Dacono city staff purchases ballots for recall election despite council’s inaction
Dacono city staff members had to take matters into their own hands and order ballots for the upcoming recall election after the City Council failed to authorize the purchase.
During its April 24 meeting, the Dacono City Council narrowly voted to hire Wilson Williams LLP as special counsel for the June 27 recall election and to rent election equipment for $8,452.
However, when it came time to vote on purchasing ballots for the recall, the council no longer had a quorum after Mayor Pro-Tem Kathryn Wittman and Councilmembers Danny Long, Jim Turini and Jackie Thomas abruptly left the meeting out of frustration.
In accordance with the city’s charter, Turini and Thomas were not allowed to vote on the agenda items pertaining to their own recall. The charter says, “No elected official shall vote on any question concerning the official’s own conduct.”
Turini and Thomas will face a recall for allegedly violating Colorado open meetings law on Feb. 13 when they, along with Wittman and Long, voted to fire former City Manager A.J. Euckert without public notice or offering any explanation as to why.
Staff still moved forward with purchasing the ballots even though the council was unable to vote on the matter.
Citing the city’s purchasing policy for emergencies, City Clerk Valerie Taylor said in an email that she was obliged to move forward with ordering the ballots.
“The council’s failure to act collided with the city’s constitutional obligation to conduct a recall election, thus creating a financial emergency in which exercise of authority conferred by Section XIV of the Purchasing Policy was both necessary and appropriate,” Taylor said in an email on April 28.
In a follow-up email Monday, Taylor said the exact cost of the ballots would not be finalized until the ballots are mailed out June 5.
Councilman Kevin Plain, who along with Councilwoman Doris Crespo and Mayor Adam Morehead voted in favor of hiring a special council and renting election equipment for the recall, said in an interview Monday that he supported staff’s decision to order the ballots.
“The city’s purchasing policy allows for staff to spend money in the case of financial emergencies and, in this case, constituents have a constitutional right to vote in a recall,” Plain said.
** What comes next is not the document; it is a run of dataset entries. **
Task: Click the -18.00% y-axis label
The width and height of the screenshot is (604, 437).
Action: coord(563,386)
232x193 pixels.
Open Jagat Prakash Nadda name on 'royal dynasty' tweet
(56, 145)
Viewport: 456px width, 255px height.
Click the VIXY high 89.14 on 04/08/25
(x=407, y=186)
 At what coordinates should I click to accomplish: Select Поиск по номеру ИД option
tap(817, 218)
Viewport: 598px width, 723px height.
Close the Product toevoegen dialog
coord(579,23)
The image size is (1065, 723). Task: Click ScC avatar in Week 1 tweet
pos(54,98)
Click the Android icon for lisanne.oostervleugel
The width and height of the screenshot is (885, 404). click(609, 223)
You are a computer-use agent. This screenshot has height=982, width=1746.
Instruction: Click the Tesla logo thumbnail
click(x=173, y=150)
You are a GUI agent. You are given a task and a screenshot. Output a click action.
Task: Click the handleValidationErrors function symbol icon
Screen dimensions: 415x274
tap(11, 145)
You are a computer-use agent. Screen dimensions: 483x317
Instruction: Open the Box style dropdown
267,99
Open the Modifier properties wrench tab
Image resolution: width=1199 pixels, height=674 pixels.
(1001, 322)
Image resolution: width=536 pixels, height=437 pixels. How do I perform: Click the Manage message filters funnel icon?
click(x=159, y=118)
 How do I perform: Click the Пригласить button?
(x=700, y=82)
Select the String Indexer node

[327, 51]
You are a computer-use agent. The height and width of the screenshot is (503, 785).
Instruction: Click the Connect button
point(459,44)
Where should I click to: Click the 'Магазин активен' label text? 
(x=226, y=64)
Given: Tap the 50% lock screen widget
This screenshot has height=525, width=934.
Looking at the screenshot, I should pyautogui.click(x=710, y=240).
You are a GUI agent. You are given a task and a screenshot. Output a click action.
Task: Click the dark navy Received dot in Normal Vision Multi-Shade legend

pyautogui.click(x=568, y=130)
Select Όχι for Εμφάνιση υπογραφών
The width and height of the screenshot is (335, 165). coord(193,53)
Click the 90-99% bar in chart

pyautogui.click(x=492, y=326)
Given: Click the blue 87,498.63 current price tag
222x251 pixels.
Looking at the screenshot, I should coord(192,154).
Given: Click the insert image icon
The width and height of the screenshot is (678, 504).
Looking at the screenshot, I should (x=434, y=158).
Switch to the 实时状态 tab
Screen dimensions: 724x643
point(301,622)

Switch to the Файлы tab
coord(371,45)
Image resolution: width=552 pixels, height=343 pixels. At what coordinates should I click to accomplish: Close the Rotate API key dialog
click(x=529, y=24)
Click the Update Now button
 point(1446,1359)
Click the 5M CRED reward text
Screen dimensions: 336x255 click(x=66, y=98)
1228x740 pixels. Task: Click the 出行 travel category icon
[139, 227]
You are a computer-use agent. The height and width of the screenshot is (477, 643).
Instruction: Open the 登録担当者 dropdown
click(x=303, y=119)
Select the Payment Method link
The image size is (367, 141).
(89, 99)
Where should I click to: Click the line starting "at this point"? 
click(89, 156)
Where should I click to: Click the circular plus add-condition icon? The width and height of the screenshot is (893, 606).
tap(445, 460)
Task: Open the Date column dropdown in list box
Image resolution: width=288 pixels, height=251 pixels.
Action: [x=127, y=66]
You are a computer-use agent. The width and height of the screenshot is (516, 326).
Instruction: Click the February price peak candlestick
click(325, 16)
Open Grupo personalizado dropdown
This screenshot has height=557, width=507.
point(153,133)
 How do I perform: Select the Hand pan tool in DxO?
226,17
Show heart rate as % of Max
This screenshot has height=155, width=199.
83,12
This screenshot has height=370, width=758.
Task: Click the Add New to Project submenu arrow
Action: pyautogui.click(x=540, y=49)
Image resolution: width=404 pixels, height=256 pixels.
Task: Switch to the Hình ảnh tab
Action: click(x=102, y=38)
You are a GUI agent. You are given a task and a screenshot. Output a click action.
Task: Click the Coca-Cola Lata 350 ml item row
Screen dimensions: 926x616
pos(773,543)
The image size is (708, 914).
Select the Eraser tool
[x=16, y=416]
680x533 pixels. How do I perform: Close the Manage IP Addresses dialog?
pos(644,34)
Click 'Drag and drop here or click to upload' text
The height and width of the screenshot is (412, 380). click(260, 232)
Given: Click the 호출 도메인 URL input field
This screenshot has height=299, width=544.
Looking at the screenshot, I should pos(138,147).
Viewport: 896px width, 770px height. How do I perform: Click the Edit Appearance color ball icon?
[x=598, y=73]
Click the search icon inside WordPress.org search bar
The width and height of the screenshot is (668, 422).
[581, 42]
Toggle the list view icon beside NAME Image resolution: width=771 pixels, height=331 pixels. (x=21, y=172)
The Dacono City Council was scheduled to convene Monday night and is scheduled to convene again Wednesday.
In a memo to the council dated April 27, Geoff Wilson of Wilson Williams LLP stated that it was “inconceivable, and thus completely unforeseeable, that council would fail to fund the exercise by their constituents of their constitutional right to recall.”
“These are purchases that the city legally must make, and of course, the city is obliged to pay its bills,” Wilson’s memo stated.